In Women Who Play a similar, but expanded approach was taken. Swipe walls were created as in the Super Studio method. However, discussion within a design team of one proved difficult. A new tactic was tried that would be used later in the research as well. Instead of verbally discussing the images or exploring them through the selection of other images, each swipe wall was translated through several media. The original images were tagged with short notes. The notes, separate from the images, were arranged and examined. The understanding from the notes were transformed into informational flow. These charts of the concepts were then turned into formal written descriptions. As the concepts crossed the boundaries between media, again and again, their meaning had to be synthesized anew and rethought of in a way that could be expressed in each new medium. This led both to a refinement of what each concept meant to me, as well allowing the meaning(s) of the concepts to move away from the initial images. Similar to how teaching an idea challenges a person to understand it deeper than just knowing it, translating an idea through media requires you to be specific and clear about what it means, while at the same time as creating opportunities for new understandings.

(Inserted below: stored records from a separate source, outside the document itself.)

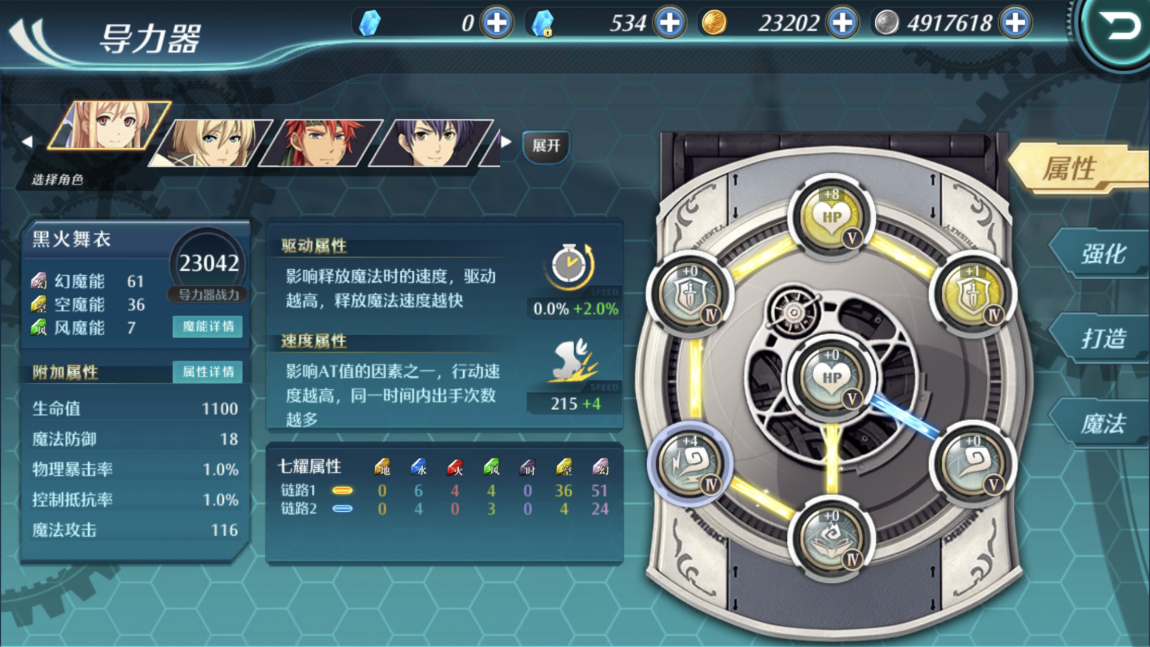The height and width of the screenshot is (647, 1150).
Task: Show next characters with right arrow
Action: click(506, 142)
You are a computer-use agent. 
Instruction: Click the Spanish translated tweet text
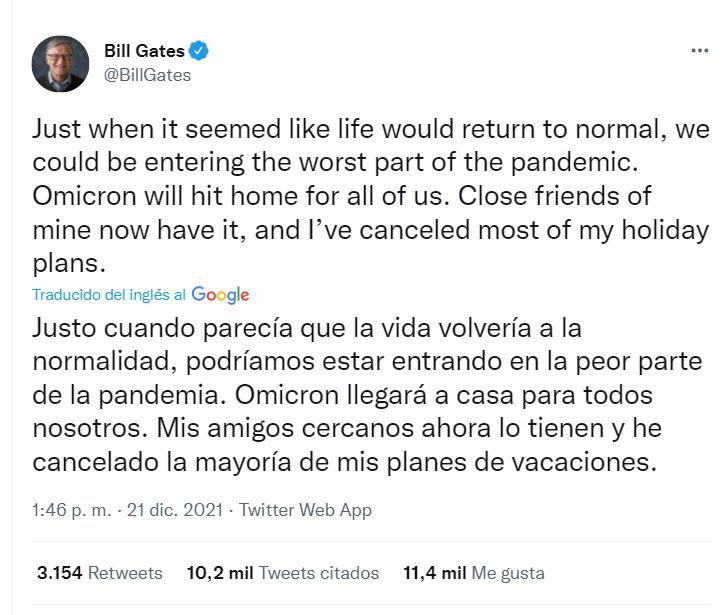click(x=367, y=395)
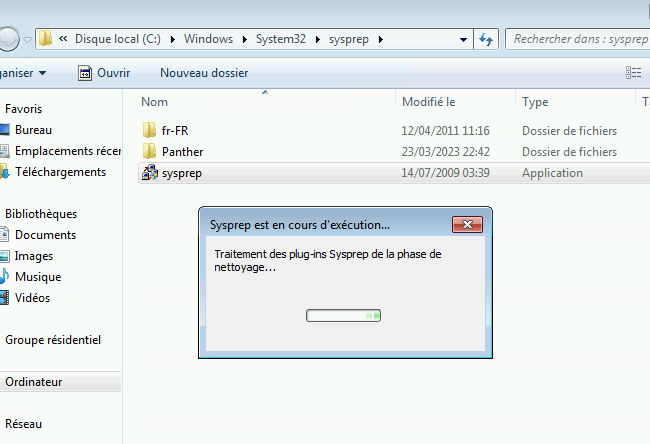650x444 pixels.
Task: Expand the chevron after sysprep in path
Action: point(381,40)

(This approach is a synthesis of two Media Design Program assignments. The first is to represent an idea in seven different media. The second is to take a single image and create a chain of associated images based on it. What is different about this approach is that it is a series of associations that moves through media.)

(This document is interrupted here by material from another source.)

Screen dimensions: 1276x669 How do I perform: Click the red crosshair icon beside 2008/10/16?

Traditional secondary research was conducted into the subject group. It was frustrated by a lack good previous work into the topic. (At a Women In Gaming conference held at Electronic Arts in March of 2007, every speaker said there was a dire need for more research.) The sources that are available on the topic tend to be either industry sources, which while having varying points of view on the subject, all come from within the industry, or academic writers coming to the subject with an innate feminist critique. Current, balanced sources proved much harder to find then on previous research projects.